In their new study of Oscar Wilde’s fascination with Thomas Chatterton, Joseph Bristow and Rebecca N. Mitchell challenge the accusations of plagiarism that have, until now, plagued Wilde’s “Chatterton” notebook. Bristow and Mitchell contend that “the ‘Chatterton’ notebook inspired many of the remarkable shifts that took place during the mid and late 1880s in Wilde’s [End Page 206] evolving emergence as a major fin-de-siècle author” (21). They add that “In the decades following Wilde’s untimely death, Chatterton continued to inspire other artists, particularly young poets, who regularly honoured the ‘marvellous Boy’ in verse, as generations before them had” (29).
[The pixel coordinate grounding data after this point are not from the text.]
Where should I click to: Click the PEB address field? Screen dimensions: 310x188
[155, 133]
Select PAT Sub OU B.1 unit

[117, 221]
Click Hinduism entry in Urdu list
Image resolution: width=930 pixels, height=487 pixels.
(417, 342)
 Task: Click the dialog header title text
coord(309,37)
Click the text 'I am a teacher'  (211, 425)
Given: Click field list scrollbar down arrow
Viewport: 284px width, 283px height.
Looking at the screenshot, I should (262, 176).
As in Oscar Wilde and Ancient Greece (2012), in which Iain Ross examines “fragmentary notes and jottings from [Wilde’s] Trinity and Oxford years” (6), much of the insight in and pleasure of this book comes from its thorough research, with examples taken from art, literature, and the periodical press providing a number of interesting comparisons and connections. As Bristow and Mitchell draw on Wilde’s “Chatterton” notebook and archival materials, along with “The Portrait of Mr. W.H.,” “Pen, Pencil and Poison,” and “The Decay of Lying,” this study establishes “a fuller picture of Wilde’s detailed engagement with Chatterton than has previously been possible” (30).
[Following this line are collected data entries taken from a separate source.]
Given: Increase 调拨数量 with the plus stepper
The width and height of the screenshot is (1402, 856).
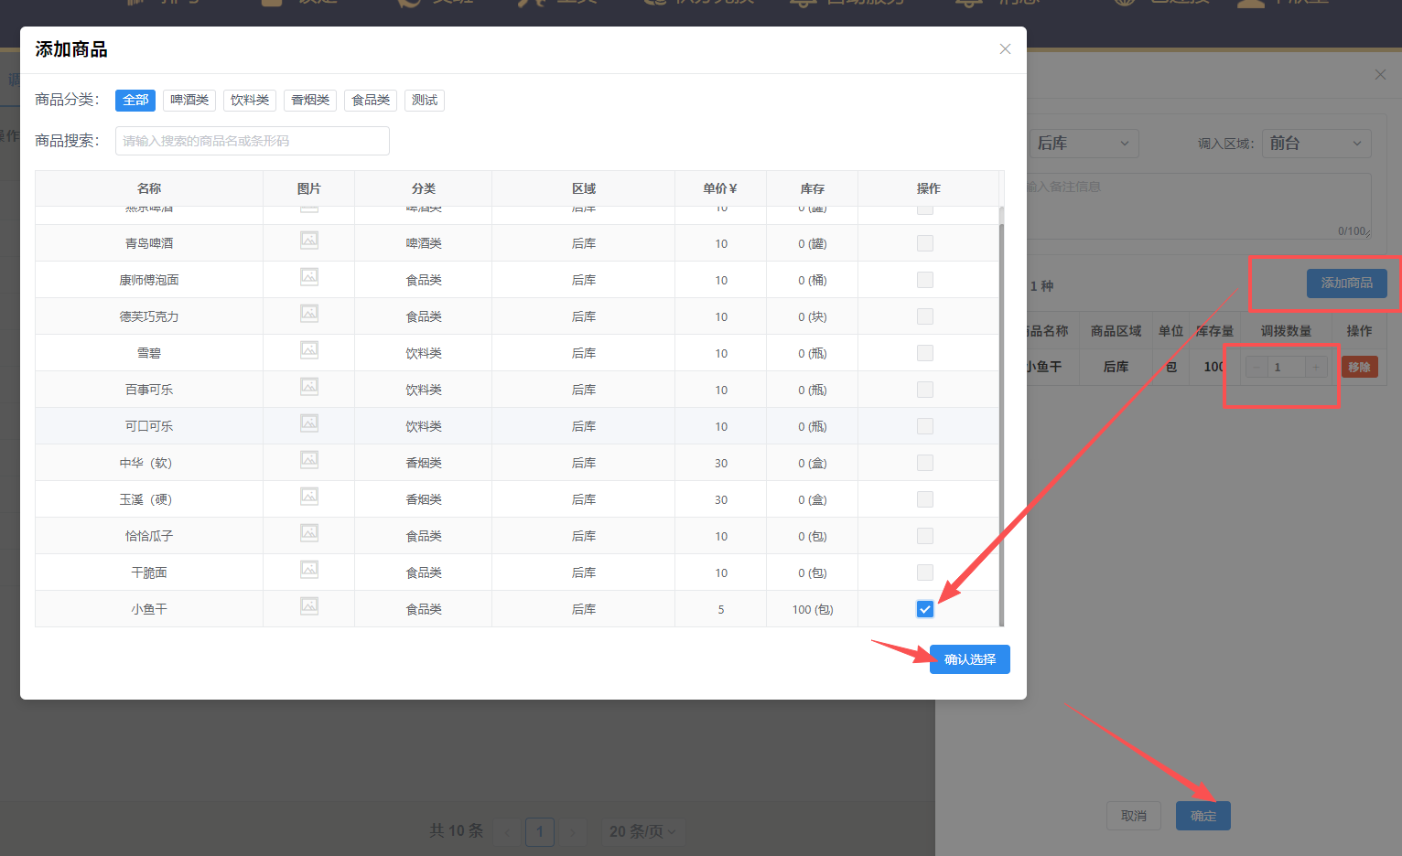Looking at the screenshot, I should (x=1316, y=367).
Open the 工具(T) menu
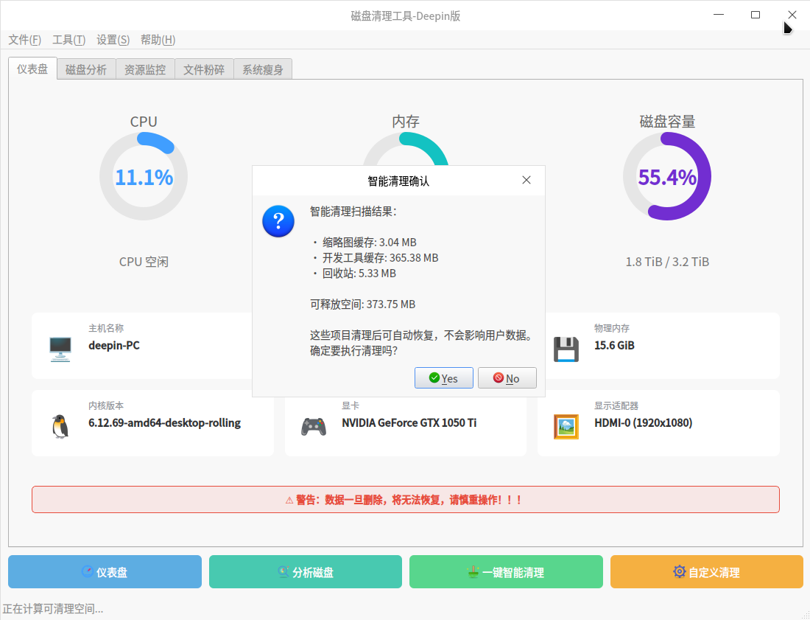The image size is (810, 620). [68, 40]
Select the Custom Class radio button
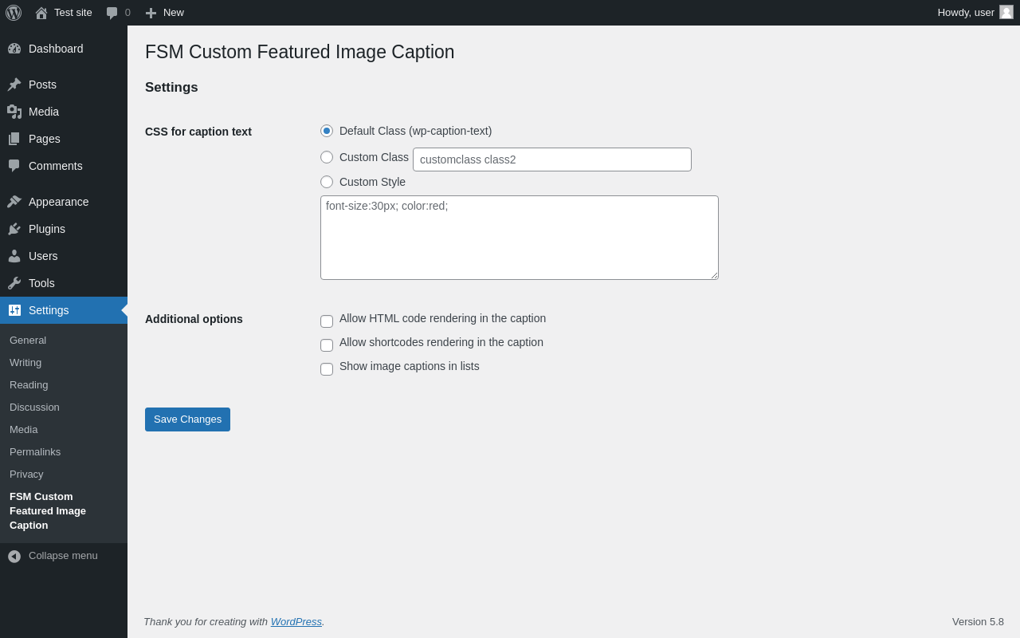The height and width of the screenshot is (638, 1020). coord(327,157)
Bristow and Mitchell make good use of anecdotal and biographical materials relating to both Chatterton and Wilde, and convincingly argue that in Chatterton’s Rowley poems, Wilde found a “consummate art that strove to invent, not imitate, reality” (303). In early chapters, the authors discuss the cultural and historical myths that surrounded Chatterton. Beginning with an overview of his life, the Rowley controversy, and his “tragic self-murder” (2), Bristow and Mitchell dissect David Masson’s Chatterton: A Story of the Year (1770) and Daniel Wilson’s Chatterton: A Biographical Study (1869) before considering Henry Wallis’s painting The Death of Chatterton (1856). The authors then turn their attention to the charges of plagiarism aimed at Wilde’s “Chatterton” notebook and his identification of Chatterton as the “father of the Romantic Movement in literature” (19). In these chapters, Bristow and Mitchell show how attitudes toward Chatterton were changing by the mid-1880s, the period in which Wilde began to compile his notebook and delivered his now-lost lecture on Chatterton at the Birkbeck Library and Scientific Institution.

Wilde’s devotion to and paradoxical position on art is well known, and Bristow and Mitchell illustrate that Wilde explored the idea that “fine art might arise from criminal instincts” (27) before arguing that “untruths and weaving deceptive fiction” (27) constitute the highest form of creativity. The chapters that focus on Wilde’s criticism, shorter fiction, and concept of forgery are perhaps the strongest and most enjoyable as they show how Chatterton’s influence remains visible in Wilde’s later works. Wilde chose Thomas Griffiths Wainwright, a murderer and an accomplished art critic, as the subject of “Pen, Pencil and Poison,” and the authors argue that the connection between this piece and his “Chatterton” notebook is that “the subjects of both works were forgers, executing different varieties of such deceit for similar ends” (217). Bristow and Mitchell also argue that elements of Wilde’s “Chatterton” notebook are visible in “The Decay of Lying,” as both connect “the artistry of the lie” with the notion “of lying for the sake of art” (233). This, the authors demonstrate, informs Wilde’s position on great art [End Page 207] as emerging from “representational deceptions” (234).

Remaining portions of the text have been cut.